Seperti seorang anak komidi, yang tertawa di muka umum, tetapi menangis di belakang layar. Pasalnya karena dia tetap saja kehilangan Hayati, cinta sejatinya yang tak lekang oleh waktu meskipun tidak pernah bisa dimilikinya.
Akhirnya cinta itu pun pupus sama sekali, bersamaan dengan tenggelamnya kapal Van Der Wijck pada 20 Oktober 1936. Dalam perjalanan membawa Hayati pulang dari Surabaya ke Sumatera bersama dengan ratusan orang lainnya yang terdiri dari seorang kapitan, 11 orang opsir, seorang markonis, seorang hofmeester, 5 klerk, 80 orang pegawai-pegawai Indonesia, kuli-kuli dan kelasi.
Sehari sebelumnya, Zainuddin sambil marah menyuruh Hayati yang telah menjadi janda sepeninggal suaminya yang mati bunuh diri untuk pulang kembali ke Padang. Padahal hati kecilnya sebenarnya ingin menahannya agar tidak pergi, dan selalu berada bersama dengannya.

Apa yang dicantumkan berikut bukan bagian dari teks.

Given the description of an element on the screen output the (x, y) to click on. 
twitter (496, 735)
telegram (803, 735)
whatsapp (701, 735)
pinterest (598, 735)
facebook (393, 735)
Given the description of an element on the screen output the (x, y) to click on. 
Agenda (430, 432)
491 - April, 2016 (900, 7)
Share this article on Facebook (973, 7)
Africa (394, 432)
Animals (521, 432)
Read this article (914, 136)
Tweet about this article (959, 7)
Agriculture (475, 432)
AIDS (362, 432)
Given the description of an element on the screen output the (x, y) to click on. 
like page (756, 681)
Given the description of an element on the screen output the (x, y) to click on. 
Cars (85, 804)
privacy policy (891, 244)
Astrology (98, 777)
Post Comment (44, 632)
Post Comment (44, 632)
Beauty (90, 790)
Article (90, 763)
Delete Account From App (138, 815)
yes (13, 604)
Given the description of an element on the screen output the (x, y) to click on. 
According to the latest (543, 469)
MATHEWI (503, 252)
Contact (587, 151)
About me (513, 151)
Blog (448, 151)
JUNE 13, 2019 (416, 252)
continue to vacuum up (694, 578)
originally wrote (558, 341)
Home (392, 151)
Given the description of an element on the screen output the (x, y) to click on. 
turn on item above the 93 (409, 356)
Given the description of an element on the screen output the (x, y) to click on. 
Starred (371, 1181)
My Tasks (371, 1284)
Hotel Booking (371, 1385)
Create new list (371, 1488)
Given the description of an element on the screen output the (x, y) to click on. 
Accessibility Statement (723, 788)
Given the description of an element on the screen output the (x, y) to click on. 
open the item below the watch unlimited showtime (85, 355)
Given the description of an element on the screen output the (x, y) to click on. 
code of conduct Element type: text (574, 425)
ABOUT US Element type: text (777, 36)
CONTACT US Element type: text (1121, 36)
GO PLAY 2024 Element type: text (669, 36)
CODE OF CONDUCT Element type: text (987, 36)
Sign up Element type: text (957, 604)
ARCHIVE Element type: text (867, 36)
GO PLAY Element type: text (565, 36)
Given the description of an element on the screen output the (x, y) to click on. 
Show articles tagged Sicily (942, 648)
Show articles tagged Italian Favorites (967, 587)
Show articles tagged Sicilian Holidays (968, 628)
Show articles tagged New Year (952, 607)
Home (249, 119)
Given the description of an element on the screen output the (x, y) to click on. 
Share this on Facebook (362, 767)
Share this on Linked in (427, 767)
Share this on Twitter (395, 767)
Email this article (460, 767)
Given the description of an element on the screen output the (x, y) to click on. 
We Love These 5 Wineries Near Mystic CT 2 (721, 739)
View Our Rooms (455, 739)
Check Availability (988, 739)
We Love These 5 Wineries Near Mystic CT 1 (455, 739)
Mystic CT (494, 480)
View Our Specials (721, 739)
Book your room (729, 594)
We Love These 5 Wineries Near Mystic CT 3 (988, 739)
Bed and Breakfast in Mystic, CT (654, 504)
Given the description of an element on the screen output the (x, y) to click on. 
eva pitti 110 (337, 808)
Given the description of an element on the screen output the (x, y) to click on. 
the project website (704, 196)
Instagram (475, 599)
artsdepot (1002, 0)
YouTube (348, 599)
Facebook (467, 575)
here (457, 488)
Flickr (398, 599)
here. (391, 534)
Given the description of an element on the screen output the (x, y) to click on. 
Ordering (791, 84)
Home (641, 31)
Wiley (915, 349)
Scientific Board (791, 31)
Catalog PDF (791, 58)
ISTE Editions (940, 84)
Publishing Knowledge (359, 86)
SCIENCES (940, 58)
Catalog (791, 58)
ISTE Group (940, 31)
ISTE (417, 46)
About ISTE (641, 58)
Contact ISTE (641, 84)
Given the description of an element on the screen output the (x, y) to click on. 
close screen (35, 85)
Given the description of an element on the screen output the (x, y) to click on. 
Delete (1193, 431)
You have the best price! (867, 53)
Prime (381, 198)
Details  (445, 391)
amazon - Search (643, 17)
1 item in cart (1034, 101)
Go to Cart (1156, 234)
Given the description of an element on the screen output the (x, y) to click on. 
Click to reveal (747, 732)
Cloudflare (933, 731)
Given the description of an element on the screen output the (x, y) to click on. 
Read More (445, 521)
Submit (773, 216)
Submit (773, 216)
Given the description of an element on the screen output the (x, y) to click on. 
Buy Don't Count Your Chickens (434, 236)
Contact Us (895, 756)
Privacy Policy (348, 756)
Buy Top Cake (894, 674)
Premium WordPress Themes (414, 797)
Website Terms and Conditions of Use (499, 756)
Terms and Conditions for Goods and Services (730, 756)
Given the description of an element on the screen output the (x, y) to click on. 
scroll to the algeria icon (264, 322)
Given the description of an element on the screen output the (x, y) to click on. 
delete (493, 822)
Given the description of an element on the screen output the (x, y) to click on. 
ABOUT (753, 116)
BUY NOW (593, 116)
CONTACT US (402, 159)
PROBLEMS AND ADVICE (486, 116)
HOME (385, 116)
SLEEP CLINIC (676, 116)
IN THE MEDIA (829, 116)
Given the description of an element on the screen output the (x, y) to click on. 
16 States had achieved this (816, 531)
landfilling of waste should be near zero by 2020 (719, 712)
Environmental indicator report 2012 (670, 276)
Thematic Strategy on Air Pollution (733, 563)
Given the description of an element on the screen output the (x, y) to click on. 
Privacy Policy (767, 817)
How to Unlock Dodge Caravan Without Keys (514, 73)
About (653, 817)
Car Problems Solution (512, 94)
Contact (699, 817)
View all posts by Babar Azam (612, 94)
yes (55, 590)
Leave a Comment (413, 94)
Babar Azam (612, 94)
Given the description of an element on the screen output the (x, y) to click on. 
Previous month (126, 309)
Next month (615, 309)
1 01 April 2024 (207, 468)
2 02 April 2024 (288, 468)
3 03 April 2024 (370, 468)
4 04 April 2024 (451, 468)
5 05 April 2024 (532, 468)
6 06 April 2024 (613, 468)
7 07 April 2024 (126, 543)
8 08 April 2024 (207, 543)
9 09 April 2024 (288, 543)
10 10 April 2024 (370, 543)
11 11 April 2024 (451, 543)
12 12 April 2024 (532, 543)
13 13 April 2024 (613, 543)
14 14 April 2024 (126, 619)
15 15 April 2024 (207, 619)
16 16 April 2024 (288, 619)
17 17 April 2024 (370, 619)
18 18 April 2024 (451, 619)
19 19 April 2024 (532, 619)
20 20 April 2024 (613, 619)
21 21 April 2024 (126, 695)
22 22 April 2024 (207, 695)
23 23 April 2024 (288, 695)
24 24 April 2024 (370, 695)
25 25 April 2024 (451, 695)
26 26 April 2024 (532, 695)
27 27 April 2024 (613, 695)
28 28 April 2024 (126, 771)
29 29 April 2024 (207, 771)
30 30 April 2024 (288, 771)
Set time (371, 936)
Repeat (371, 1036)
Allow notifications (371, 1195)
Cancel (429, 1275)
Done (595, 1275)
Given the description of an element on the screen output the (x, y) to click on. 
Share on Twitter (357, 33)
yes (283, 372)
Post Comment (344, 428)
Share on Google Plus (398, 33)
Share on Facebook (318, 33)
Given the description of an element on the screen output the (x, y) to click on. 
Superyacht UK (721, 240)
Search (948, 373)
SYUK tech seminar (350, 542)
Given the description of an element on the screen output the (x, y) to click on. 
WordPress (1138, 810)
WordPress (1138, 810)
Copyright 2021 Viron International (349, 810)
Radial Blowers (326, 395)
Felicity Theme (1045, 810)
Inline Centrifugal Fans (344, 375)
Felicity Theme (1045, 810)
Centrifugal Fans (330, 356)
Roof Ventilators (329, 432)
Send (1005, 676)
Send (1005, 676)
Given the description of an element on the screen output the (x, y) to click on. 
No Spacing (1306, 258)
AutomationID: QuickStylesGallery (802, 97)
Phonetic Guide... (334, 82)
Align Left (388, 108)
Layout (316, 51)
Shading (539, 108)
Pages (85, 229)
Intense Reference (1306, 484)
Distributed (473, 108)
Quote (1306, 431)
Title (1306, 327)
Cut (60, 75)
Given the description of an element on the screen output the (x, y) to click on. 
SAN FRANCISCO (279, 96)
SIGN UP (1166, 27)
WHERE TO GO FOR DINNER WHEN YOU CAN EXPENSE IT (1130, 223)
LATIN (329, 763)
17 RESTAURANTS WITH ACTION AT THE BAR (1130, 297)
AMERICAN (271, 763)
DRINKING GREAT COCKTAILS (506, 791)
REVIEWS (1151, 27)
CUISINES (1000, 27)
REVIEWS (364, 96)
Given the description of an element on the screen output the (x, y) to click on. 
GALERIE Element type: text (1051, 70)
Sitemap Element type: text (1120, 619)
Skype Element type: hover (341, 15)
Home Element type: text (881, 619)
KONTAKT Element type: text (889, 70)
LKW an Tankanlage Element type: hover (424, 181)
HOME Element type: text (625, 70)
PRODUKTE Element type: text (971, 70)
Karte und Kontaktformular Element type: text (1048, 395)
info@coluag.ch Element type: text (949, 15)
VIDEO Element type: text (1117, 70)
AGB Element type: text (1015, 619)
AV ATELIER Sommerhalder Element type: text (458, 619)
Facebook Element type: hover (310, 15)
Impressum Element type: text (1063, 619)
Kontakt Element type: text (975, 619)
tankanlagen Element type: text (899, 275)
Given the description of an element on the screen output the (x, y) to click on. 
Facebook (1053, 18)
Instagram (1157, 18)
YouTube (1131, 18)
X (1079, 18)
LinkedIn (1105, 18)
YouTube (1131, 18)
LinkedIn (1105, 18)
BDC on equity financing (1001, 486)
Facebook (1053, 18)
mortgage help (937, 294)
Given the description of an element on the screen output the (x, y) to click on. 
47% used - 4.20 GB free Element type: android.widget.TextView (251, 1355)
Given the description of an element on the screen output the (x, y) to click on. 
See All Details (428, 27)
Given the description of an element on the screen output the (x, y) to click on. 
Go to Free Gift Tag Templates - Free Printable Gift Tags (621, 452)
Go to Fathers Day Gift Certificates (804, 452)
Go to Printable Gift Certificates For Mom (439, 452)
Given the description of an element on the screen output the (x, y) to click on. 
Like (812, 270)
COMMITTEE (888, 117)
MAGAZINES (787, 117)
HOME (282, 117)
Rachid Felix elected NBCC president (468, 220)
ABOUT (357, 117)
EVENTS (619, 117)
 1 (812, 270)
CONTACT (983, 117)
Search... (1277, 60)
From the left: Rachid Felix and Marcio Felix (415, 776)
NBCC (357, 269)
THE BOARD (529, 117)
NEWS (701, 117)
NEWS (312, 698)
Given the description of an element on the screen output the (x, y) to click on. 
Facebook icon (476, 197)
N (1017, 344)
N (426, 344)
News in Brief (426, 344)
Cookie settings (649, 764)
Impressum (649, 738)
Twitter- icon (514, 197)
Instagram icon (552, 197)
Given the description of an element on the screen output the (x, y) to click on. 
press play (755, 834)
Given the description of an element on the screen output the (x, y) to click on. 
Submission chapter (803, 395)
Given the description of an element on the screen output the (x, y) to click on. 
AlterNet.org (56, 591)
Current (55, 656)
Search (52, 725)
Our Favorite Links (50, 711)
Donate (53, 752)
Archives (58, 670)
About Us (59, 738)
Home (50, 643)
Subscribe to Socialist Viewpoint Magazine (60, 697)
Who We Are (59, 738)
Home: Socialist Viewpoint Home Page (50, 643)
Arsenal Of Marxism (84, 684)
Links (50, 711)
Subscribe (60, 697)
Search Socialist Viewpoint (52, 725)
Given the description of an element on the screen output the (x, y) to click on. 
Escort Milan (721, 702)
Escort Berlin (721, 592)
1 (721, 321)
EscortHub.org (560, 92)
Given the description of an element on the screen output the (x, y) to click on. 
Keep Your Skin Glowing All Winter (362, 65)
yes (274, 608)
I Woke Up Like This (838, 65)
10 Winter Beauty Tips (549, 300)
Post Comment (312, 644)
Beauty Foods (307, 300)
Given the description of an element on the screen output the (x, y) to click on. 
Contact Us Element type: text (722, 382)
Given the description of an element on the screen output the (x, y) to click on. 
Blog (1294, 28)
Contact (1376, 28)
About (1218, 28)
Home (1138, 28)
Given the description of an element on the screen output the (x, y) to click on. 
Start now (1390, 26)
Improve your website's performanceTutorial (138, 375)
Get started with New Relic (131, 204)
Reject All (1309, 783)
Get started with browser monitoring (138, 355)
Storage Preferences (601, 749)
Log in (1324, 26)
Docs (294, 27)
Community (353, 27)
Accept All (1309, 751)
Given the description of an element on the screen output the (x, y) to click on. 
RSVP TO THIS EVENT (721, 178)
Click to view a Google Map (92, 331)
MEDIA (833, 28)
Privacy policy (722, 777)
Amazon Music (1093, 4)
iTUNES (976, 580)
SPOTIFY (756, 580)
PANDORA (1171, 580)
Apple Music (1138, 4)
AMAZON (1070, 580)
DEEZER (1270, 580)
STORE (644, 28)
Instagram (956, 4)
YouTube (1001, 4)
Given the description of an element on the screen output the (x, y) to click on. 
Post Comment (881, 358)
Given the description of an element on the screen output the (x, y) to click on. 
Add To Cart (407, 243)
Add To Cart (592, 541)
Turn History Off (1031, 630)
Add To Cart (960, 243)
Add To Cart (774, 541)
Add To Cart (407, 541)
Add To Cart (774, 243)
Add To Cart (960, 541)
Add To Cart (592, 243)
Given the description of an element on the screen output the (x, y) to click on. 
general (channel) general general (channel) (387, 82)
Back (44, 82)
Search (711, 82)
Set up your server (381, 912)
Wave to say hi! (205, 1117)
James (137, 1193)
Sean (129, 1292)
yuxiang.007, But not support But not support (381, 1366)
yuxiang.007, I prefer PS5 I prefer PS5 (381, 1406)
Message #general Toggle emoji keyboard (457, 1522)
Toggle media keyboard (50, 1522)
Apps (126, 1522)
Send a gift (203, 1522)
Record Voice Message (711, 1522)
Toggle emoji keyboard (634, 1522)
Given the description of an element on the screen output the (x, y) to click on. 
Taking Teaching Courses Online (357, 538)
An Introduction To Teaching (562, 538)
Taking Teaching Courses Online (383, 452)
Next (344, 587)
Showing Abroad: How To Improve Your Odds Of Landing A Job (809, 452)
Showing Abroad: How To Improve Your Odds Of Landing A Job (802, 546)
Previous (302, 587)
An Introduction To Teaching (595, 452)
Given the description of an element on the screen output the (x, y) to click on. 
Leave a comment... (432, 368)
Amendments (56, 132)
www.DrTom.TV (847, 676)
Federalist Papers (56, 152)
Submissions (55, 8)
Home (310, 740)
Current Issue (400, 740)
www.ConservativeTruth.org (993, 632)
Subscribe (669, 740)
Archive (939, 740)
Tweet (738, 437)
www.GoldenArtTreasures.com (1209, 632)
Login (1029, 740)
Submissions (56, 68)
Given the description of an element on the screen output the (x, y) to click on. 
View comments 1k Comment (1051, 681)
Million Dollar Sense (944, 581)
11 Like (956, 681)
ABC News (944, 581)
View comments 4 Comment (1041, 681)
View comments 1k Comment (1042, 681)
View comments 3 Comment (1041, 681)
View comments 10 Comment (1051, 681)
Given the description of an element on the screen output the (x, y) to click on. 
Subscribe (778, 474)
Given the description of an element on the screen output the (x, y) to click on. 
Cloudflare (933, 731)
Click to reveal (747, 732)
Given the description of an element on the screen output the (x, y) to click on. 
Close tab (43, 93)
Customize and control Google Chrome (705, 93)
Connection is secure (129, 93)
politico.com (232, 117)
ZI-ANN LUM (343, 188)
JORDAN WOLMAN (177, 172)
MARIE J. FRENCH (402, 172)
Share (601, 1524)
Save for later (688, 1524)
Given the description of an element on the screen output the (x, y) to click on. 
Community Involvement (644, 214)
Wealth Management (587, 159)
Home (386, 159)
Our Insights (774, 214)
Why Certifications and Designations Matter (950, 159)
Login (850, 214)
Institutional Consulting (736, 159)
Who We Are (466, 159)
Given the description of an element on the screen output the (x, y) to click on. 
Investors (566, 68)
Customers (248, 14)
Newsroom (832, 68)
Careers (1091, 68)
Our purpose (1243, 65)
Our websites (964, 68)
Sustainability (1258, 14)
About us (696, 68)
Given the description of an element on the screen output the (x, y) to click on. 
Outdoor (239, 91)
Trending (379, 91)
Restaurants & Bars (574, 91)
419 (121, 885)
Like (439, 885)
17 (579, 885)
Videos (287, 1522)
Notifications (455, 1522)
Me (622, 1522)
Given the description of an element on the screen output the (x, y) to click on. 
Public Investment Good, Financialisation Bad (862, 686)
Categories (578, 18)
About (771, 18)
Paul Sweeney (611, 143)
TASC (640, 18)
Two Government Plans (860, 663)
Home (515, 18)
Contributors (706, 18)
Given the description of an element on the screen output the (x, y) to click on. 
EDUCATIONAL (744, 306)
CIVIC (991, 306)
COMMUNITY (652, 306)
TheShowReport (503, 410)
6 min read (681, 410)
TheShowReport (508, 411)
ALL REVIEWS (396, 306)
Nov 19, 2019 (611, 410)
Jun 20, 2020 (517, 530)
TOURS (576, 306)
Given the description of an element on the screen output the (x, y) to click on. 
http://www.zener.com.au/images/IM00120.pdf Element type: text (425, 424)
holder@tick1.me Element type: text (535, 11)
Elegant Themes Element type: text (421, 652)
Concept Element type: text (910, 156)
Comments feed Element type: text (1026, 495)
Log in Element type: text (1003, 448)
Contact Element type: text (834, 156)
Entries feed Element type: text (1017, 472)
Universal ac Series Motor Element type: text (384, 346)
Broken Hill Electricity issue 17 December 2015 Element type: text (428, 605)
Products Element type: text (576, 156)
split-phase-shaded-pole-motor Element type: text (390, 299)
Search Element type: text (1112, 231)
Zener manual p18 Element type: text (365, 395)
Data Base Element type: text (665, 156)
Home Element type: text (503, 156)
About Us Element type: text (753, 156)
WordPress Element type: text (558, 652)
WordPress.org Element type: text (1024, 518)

Pelajaran kedua, jangan abaikan hati kecil dan kata hati. Pertahankan dan perjuangkan apa yang layak untuk dipertahankan dan diperjuangkan sebelum menyesal kemudian.
Aek Sijorni
Berbeda dengan rasa yang muncul dalam balutan sastra ketika menikmati air terjun di sekitar batang Anai, Sumatera Barat, berikut ini adalah rasa yang muncul dalam pengalaman indrawi saat sekilas menikmati Aek Sijorni, di Tapanuli Selatan, Sumatera Utara.
Aek Sijorni adalah tempat rekreasi alami yang dikelilingi oleh pepohonan yang rimbun, utamanya pohon-pohon kelapa. Wahana utamanya adalah air terjun bertingkat dengan airnya yang jernih dan segar sesuai namanya, dan juga ada beberapa kolam renang dengan air jernih alami yang mengalir.
Lokasi objek wisata Aek Sijorni berada di simpang Tolang, Sayur Matinggi, Kabupaten Tapanuli Selatan, Sumatera Utara. Masuk ke lokasi ini, kita akan melintasi sebuah jembatan gantung yang membentang di atas sungai batang Angkola yang mengalir sejajar dengan jalan lintas Barat Sumatera pada wilayah ini.
Salah satu ciri khas daerah ini memang keberadaan banyak sumber mata air, karena keberadaan gunung Sibualbuali yang masih aktif dan termasuk gugusan Taman Nasional Pegunungan Bukit Barisan.
Barangkali karena hanya sekadar melihat-lihat saja sambil melintas, saat itu kami hanya membayar Rp100.000 untuk tiga anak-anak dan empat orang dewasa saat masuk ke lokasi objek wisata ini. Terlihat anak-anak dan keluarga-keluarga yang berbahagia mandi-mandi di sana.
Begitulah, beda orang beda rasa dalam menikmati segala sesuatu. Begitu pun dengan menikmati sungai, dua sungai dengan balutan yang berbeda tentu saja akan melahirkan rasa yang berbeda.
Setiap orang bebas menikmati alam sesuai seleranya. Namun yang jelas, sungai, danau, laut, lembah, gunung, dan bentang alam yang lainnya sering kali dipakai sebagai sebuah latar dalam cerita kehidupan.
Seperti Zainuddin, di Lembah Anai ia biasa termenung, tapi dari sana juga sumber inspirasinya. Atau seperti keluarga-keluarga yang bersuka cita mandi-mandi di Aek Sijorni, sejenak melepaskan penatnya beban hidupnya.
Sungai-sungai akan senantiasa mengalir membawa cerita. Selamat memungut rasa.